When using the `-s` flag, the tool outputs a detailed segment-by-segment breakdown showing:

```json
[
  {
    "offset": 0,
    "length": 4,
    "name": "magic_number",
    "value": "PAR1"
  },
  {
    "offset": 4,
    "length": 24,
    "name": "page",
    "value": [
      {
        "offset": 5,
        "length": 1,
        "name": "type",
        "value": 0,
        "metadata": {
          "type": "i32",
          "enum_type": "PageType",
          "enum_name": "DATA_PAGE"
        }
      }
    ]
  }
]
```

This mode is useful for:
- Debugging Parquet file corruption
- Understanding exact binary layout
- Analyzing file format compliance
- Optimizing file structure

## Technical details

The tool uses a custom Thrift protocol implementation (`OffsetRecordingProtocol`) that wraps the standard Thrift compact protocol to track byte offsets and lengths of all decoded structures. This enables precise mapping of logical Parquet structures to their binary representation.

## Development

### Environment setup

```bash
pip install -e .[dev]
hatch run dev:lint
hatch run dev:test
hatch run dev:test-cov
# Or run everything at once
hatch run dev:check
```

The development extra pulls in tooling (`hatch`, `ruff`, `pytest`) and `pyarrow` so tests can generate Parquet fixtures on the fly.

### Regenerating Thrift bindings

The Python modules in `src/parquet` are generated from `parquet.thrift`.
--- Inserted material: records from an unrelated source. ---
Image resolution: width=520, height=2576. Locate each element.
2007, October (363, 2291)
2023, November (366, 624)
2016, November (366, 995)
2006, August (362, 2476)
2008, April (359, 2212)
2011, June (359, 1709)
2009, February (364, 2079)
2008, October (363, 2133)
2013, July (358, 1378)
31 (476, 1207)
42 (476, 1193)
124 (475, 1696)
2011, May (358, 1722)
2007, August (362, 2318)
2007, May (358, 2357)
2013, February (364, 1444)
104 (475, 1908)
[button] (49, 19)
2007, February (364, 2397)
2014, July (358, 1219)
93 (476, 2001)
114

1. Install the Apache Thrift compiler (`brew install thrift` on macOS, or download a release from the [Apache Thrift](https://thrift.apache.org/) project).
2. From the repository root, regenerate everything in one step:

   ```bash
   hatch run dev:update-thrift
   ```

   This refreshes `parquet.thrift`, runs the compiler, and removes any stray `src/__init__.py` the compiler may create.

## Contributing

Contributions are welcome! Please feel free to submit issues, feature requests, or pull requests.

## License

Released under the [MIT License](LICENSE).